[Extracted data entries]
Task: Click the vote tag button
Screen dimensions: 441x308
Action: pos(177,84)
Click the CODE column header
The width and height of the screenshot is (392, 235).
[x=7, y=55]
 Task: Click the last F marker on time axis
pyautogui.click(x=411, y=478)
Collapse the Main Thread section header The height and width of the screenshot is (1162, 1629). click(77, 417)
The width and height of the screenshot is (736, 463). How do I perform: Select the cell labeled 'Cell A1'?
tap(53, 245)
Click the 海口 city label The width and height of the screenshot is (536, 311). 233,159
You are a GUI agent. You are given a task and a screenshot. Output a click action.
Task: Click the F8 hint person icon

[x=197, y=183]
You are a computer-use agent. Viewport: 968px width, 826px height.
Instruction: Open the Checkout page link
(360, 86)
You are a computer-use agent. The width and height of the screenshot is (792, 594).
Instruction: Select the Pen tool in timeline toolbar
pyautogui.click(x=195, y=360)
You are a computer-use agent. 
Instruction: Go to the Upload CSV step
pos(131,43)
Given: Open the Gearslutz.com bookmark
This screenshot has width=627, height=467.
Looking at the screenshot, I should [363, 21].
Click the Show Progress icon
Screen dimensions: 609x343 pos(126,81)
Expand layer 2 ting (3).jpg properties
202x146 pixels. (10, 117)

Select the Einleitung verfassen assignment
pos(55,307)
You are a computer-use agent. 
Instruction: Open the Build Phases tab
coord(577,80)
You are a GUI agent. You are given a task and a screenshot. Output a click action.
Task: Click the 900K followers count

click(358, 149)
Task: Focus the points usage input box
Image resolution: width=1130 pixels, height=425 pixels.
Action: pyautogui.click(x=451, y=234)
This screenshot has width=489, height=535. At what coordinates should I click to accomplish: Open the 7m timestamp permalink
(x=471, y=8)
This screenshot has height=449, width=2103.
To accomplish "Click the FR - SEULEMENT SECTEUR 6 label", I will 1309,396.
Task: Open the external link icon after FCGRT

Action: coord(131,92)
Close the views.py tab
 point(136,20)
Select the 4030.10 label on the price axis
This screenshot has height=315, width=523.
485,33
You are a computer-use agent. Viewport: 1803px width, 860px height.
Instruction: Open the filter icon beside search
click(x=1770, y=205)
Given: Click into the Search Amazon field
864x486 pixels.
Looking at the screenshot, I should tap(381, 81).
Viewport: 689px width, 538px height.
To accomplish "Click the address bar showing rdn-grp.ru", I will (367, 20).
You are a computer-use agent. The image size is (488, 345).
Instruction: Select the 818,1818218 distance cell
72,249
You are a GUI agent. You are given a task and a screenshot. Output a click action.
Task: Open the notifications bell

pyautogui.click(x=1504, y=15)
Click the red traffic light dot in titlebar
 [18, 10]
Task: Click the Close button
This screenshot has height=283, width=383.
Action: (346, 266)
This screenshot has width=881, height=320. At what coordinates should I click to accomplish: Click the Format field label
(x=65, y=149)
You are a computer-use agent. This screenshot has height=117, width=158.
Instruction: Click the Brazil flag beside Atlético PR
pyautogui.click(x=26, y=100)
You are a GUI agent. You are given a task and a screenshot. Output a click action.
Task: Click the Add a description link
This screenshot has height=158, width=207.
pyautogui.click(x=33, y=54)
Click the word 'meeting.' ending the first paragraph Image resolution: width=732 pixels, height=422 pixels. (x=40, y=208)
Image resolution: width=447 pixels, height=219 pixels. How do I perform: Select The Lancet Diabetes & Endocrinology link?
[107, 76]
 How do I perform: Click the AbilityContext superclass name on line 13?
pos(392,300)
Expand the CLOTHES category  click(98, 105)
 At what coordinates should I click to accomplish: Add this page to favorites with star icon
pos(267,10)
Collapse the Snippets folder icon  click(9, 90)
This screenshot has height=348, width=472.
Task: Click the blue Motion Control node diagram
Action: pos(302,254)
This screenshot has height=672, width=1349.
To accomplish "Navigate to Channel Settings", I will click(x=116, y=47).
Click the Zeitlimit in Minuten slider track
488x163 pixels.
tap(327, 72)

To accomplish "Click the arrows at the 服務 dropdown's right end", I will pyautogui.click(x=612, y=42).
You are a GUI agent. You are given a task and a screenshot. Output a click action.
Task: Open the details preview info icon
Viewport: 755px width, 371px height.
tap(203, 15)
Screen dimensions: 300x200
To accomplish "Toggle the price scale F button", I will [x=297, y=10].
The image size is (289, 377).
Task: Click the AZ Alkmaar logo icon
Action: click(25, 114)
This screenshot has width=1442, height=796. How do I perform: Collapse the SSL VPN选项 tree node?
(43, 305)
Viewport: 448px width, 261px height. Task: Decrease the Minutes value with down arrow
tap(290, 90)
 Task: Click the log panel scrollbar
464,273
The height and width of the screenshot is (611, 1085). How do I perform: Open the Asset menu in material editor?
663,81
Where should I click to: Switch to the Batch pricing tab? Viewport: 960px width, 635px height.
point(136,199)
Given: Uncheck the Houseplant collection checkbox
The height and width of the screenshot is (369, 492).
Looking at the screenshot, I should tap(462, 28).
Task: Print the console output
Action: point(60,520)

What is expected: Please go line by line through the records above, copying each one that holds the string "computer".

Task solution:
You are a computer-use agent. Viewport: 968px width, 826px height.
You are a computer-use agent. The width and height of the screenshot is (792, 594).
You are a computer-use agent. 
You are a computer-use agent. 
You are a computer-use agent. Viewport: 1803px width, 860px height.
You are a computer-use agent. The image size is (488, 345).
You are a computer-use agent. This screenshot has height=117, width=158.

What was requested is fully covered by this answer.